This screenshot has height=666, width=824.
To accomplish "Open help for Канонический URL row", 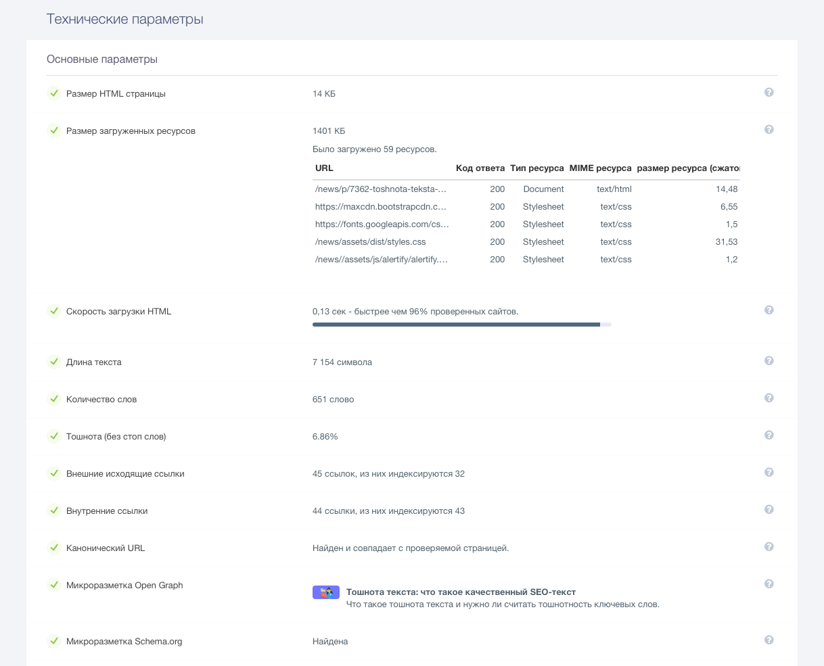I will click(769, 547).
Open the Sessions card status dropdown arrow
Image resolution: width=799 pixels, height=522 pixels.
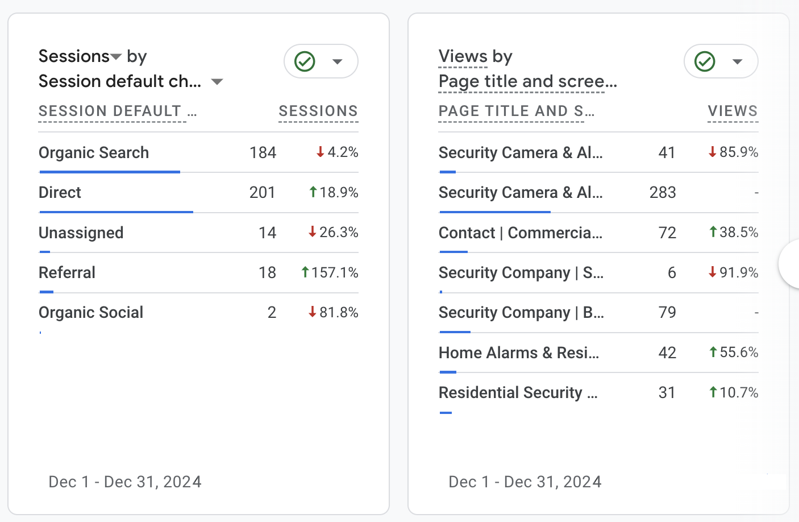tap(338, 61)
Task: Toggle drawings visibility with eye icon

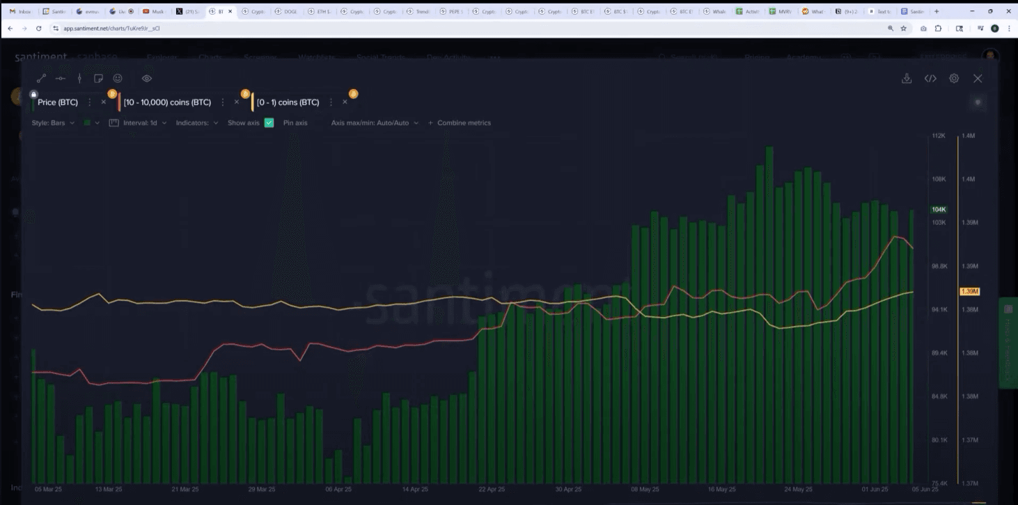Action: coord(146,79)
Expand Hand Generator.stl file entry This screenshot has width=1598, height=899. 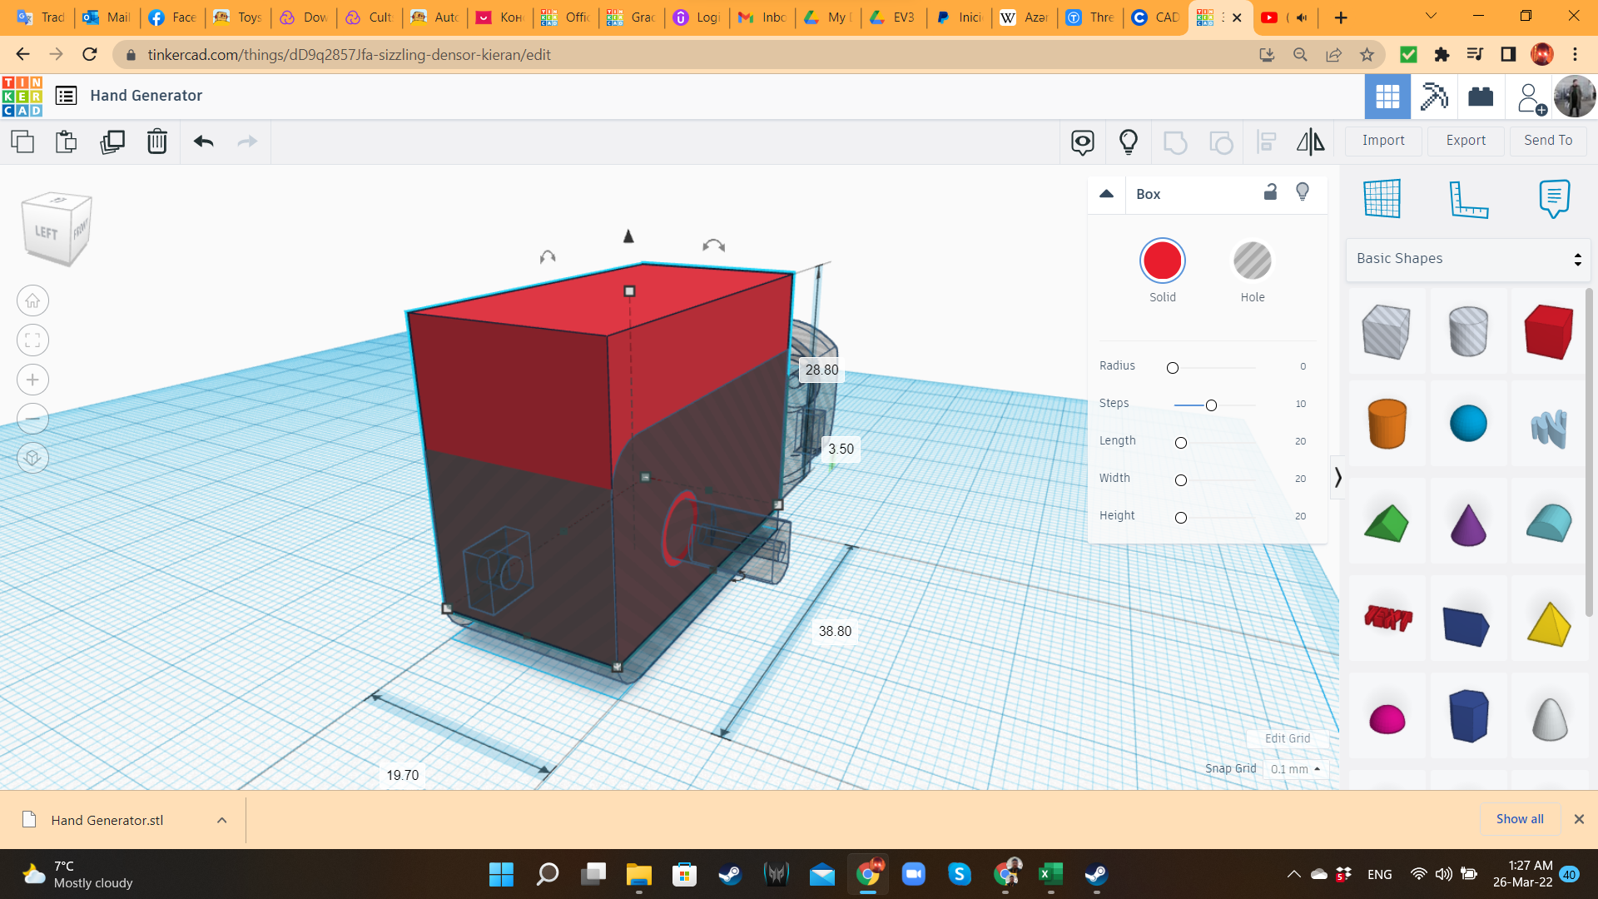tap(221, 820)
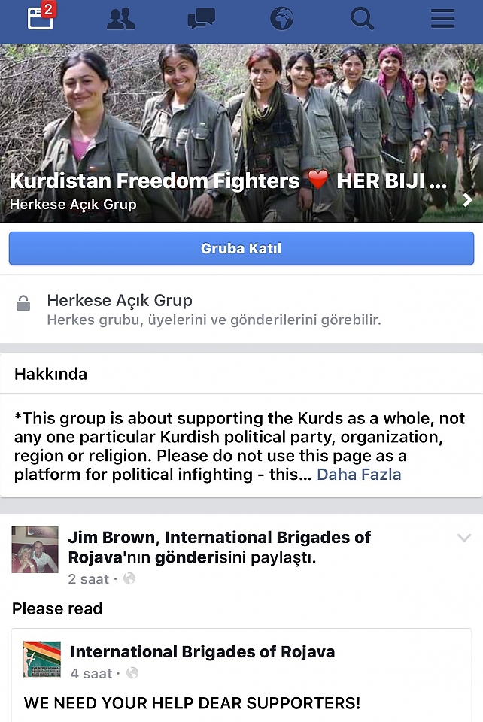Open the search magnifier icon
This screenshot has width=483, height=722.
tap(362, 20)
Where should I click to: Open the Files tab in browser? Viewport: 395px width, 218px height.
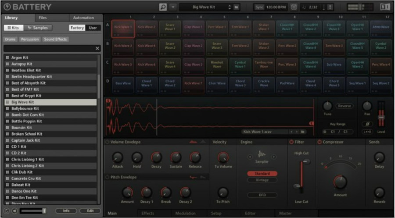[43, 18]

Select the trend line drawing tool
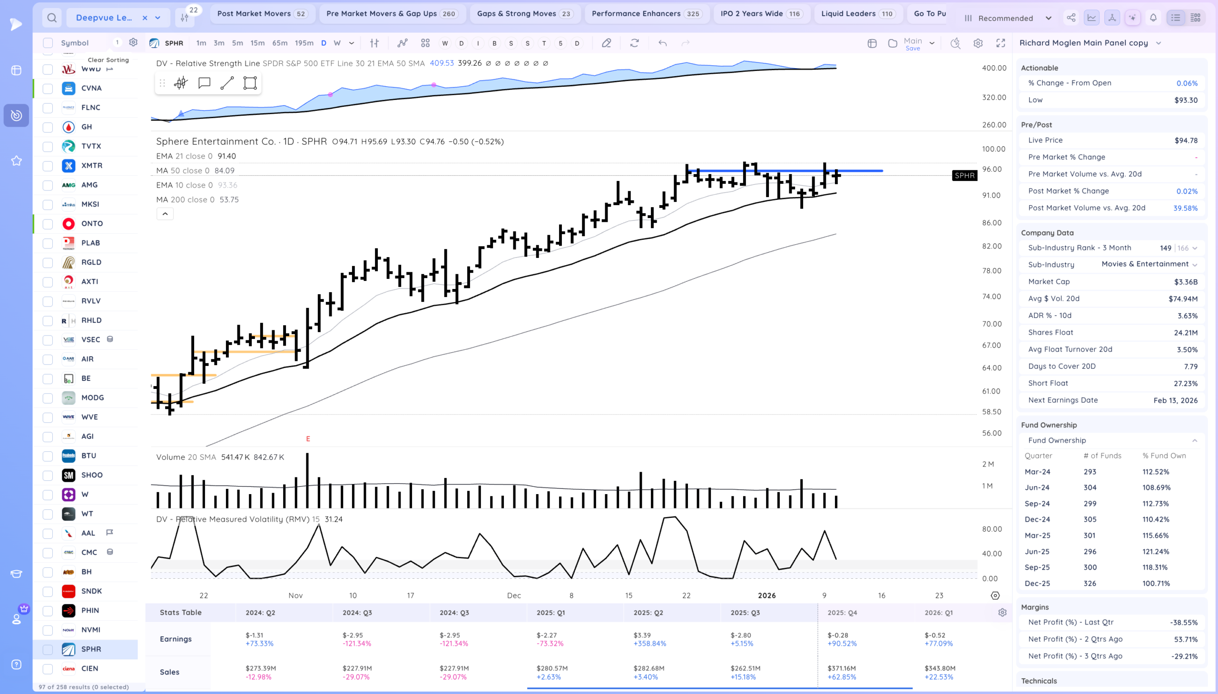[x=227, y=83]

•••

Exercise objective:
Every line from the one containing "Where should I" through the end of the listing is to be copied exactly; the pictures are not.

Answer area:
Where should I click to: Open the Files tab in browser? Viewport: 395px width, 218px height.
[43, 18]

Select the trend line drawing tool
[x=227, y=83]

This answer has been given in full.